NBA Owners and Players Strike New Collective Bargaining Agreement
On Wednesday night, the NBA and NBA Players Association announced in a joint statement that the two sides have tentatively come to terms on a new collective bargaining agreement.
Team owners and players still have to ratify the agreement, and the sides agreed to extend the deadline to do so from Thursday until January 13th. That will allow all parties involved enough time to review and understand the terms of the new deal.
The new pact will be a seven-year agreement with an opt-out available to either side after the sixth year. As a result, the new CBA will remain in place until 2022 at the earliest.
Specific terms of the deal have yet to be announced, but a variety of news outlets have already been leaked some details.
What changes are in store?
The new agreement includes raises in the values of rookie-scale, bi-annual exception, mid-level exception and veteran’s minimum contracts. ESPN says that the average salary for a player is expected to jump from about $5 million to around $9 million in the coming years.

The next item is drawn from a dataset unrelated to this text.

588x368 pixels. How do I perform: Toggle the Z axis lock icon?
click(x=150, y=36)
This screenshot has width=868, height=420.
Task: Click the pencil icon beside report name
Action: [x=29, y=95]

The NBA has been vocal about its desire to prevent more “super team” scenarios such as the current outfit in Golden State. As a result, the new CBA will include longer and more incentivized deals that figure to give franchises a greater chance at retaining their own star players.
The teams will be able to offer certain players contract extensions of five or six seasons, which is up from the four-year maximum under the current agreement. That means that a team like the Indiana Pacers can offer Paul George substantially more by way of salary and guaranteed years than any other team.
Another tweak to the current deal is that roster sizes will expand from 15 players to 17. The extra two roster slots will be available for “two-way players”, meaning guys teams will send back-and-forth between the NBA club and an NBA Developmental League team. The player will earn more when he’s with the NBA team, and about $75,000 during his time with a D-League team. The NHL uses a similar system.
What will remain the same?
Several aspects of the current deal will remain the same, however. The league and players have agreed to table the controversial age limit clause that stipulates that any American player must be one year out of high school before he can become eligible to enter the NBA Draft.
The split of basketball-related income (BRI) will also stay the same. Players will earn 49 percent of the pie, while owners claim 51 percent.
There will also be no amnesty clause under the new collective bargaining agreement. The two sides agreed to insert an amnesty clause the last time they created a new CBA, which allowed teams to release one player at no salary cap penalty during the duration of the agreement. The team would still owe that player the remainder of his money, but it would not count against the salary cap.
The two sides overwhelmingly voted against the amnesty clause this time around, due to the fact that most parties were not interested in allowing other teams a potential escape clause on a regrettable contract.
The schedule will also be tweaked. In an effort to eliminate teams from having to play in back-to-back situations, the league will cut some preseason games from the schedule and start the regular season about a week sooner than it has in the past. That means the regular season figures to start around October 17/18 rather than around Halloween.
Avoiding a lockout
This is all welcome news considering the last time the NBA faced a labor dispute, the owners wound up locking the players out. The two sides were mired in an ugly dispute that cost the league the first two months of the regular season back in 2011. Once a deal was struck by late November, regular season play didn’t get underway until Christmas and the regular season was shortened to 66 games.
The league is in a golden era right now, though, especially with a new television deal worth an estimated $24 billion that just went into effect this season. Another lockout would have severely hindered the growth the NBA has enjoyed in recent years, and neither side wanted the disruption of another labor battle.